图2：（A）dMEP混合物的静电纺丝图；（B）（i）24％PCL对照纤维，（ii）未交联的干燥dMEP纤维，iii）未交联的dMEP纤维，（iv）戊二醛（GA）交联dMEP纤维和（v）京尼平（GP）交联dMEP纤维浸入水中6h后的代表性SEM图像；（C）PCL和dMEP纤维直径的比较[n=48-50，短划线表示中位数，虚线表示25和75百分位数]；（D）2mg/mL II型胶原酶处理24h前后脱细胞PCL和dMEP支架的胶原蛋白含量和浓度[右Y轴标准化为第1周的PCL组，*：与PCL相比，p＜0.05，n=4组，平均值±SD]。

图3：（A）在0、30、60和90s时，水滴在PCL、dMEP GA、dMEP GP上的接触角变化的代表性图像。（B）接触角随时间变化的定量[*：与PCL相比，p＜0.05；+：与0s相比，p＜0.05，每组n=4，平均值±SD]。

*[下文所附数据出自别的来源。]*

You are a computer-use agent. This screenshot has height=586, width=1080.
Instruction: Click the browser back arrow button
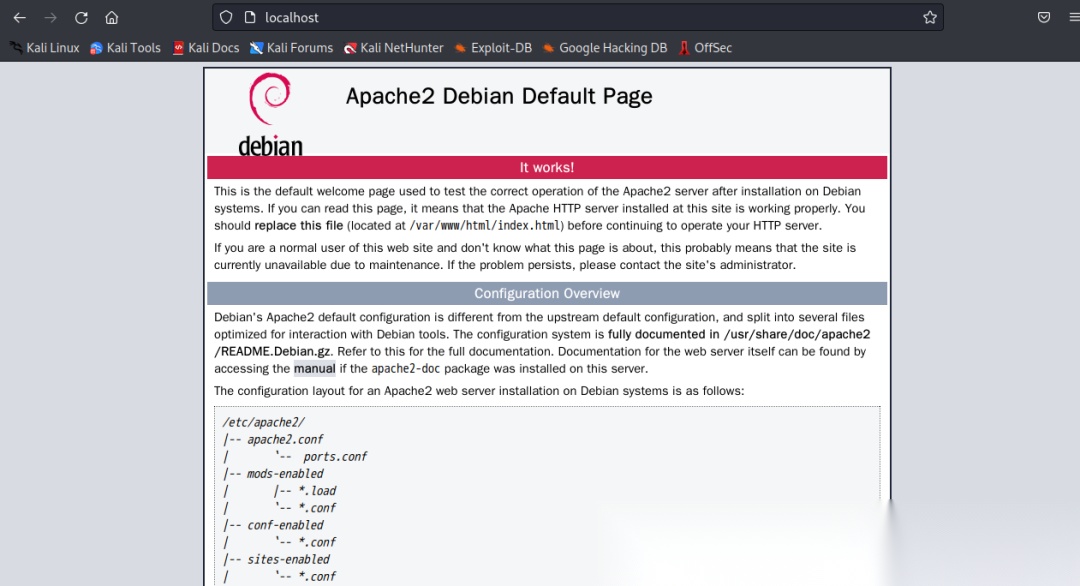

图4：（A）由PCL支架、未交联dMEP支架和GP交联dMEP支架的拉伸试验获取的代表性应力-应变曲线，其中标记了线性区域。PCL和dMEP支架（B）在交联之前和（C）之后的弹性模量和极限拉伸强度[*：与PCL相比，p＜0.05，每组n=7，平均值±SD]。

图5：（A）在化学定义的无生长因子培养基中孵育1、3或6h，使用Alexa Fluor 488 Phalloidin对接种在3组支架上的bMFCs的肌动蛋白进行染色的代表性图像。（B）将bMFCs接种到支架上并孵育1、3或6h，定量细胞面积、长宽比和固体含量。全部归一化为1h PCL组。[*：与PCL相比，p＜0.05；×：与1h相比，p＜0.05，每组n=30，平均值±SD]。（C）bMFCs在无生长因子培养基中孵育1天或3天，由CCK-8测定法得出450nm处的吸光度读数。[每组n=3-6，平均值±SD]。

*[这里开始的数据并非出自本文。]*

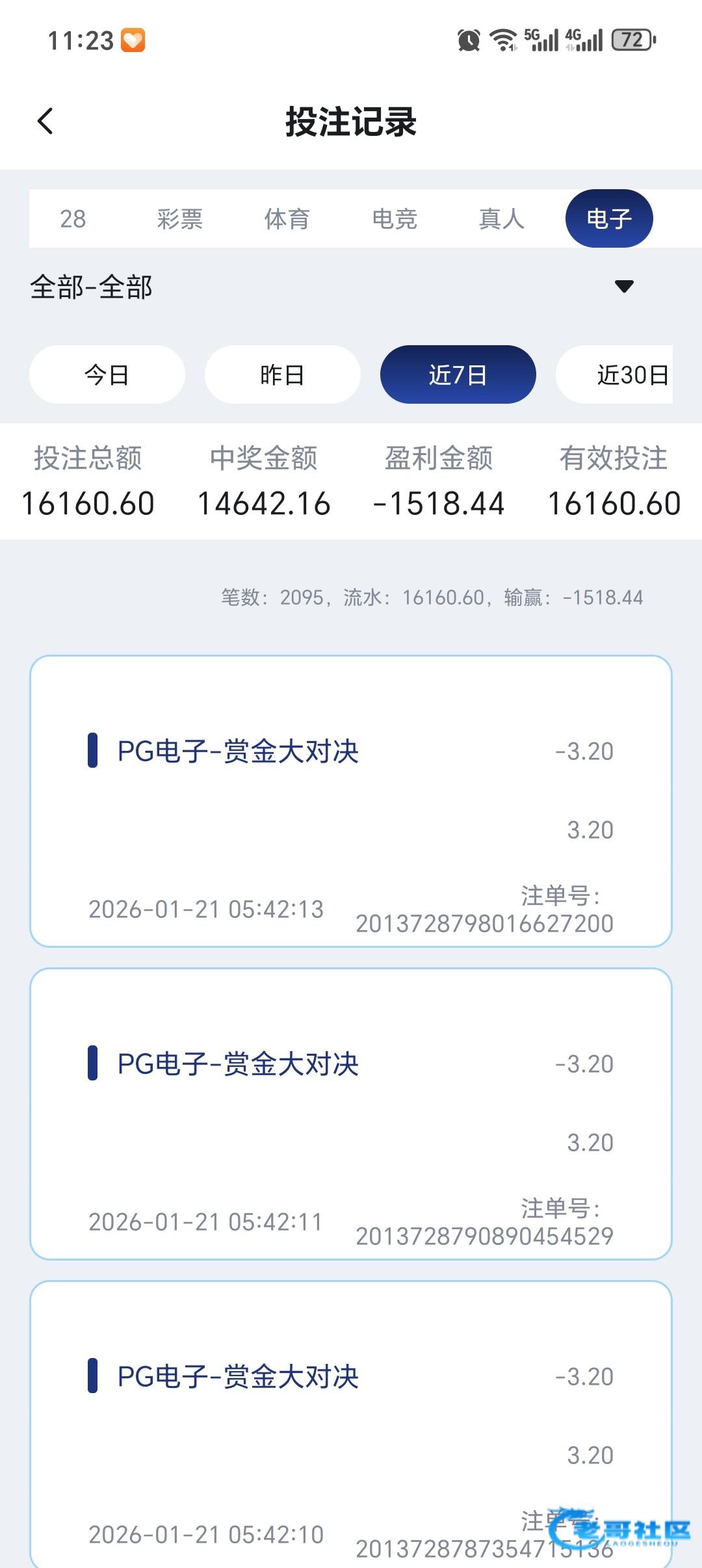This screenshot has width=702, height=1568.
Task: Switch to the 彩票 tab
Action: point(179,219)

图6：在PCL、dMEP GA和dMEP GP支架上培养并在无生长因子培养基中孵育24h的bMFCs细胞核的AC-H3K9强度和POL-II强度的代表性（A）图像和（B）定量。[*：与PCL相比，p＜0.05，每组n=18-22，短划线表示中位数，虚线表示25和75百分位数，标准化为PCL中位数]。（C）第7天，在含生长因子的培养基中培养的bMFCs中的纤维软骨增生症相关基因表达相对于GAPDH的水平[*：与PCL相比，p＜0.05，每组n=6，平均值±SD]。

图7：bMFC接种支架在含有生长因子的培养基中孵育1、2和4周，通过OHP测定定量胶原（A）量和（B）浓度（湿重％，右Y轴标准化为第1周PCL组），通过DMMB分析定量GAG（C）量和（D）浓度（湿重％，标准化为第1周PCL组）[*：与PCL相比，p＜0.05；×：与第1周相比，p＜0.05，每组n=5-6，平均值±SD]。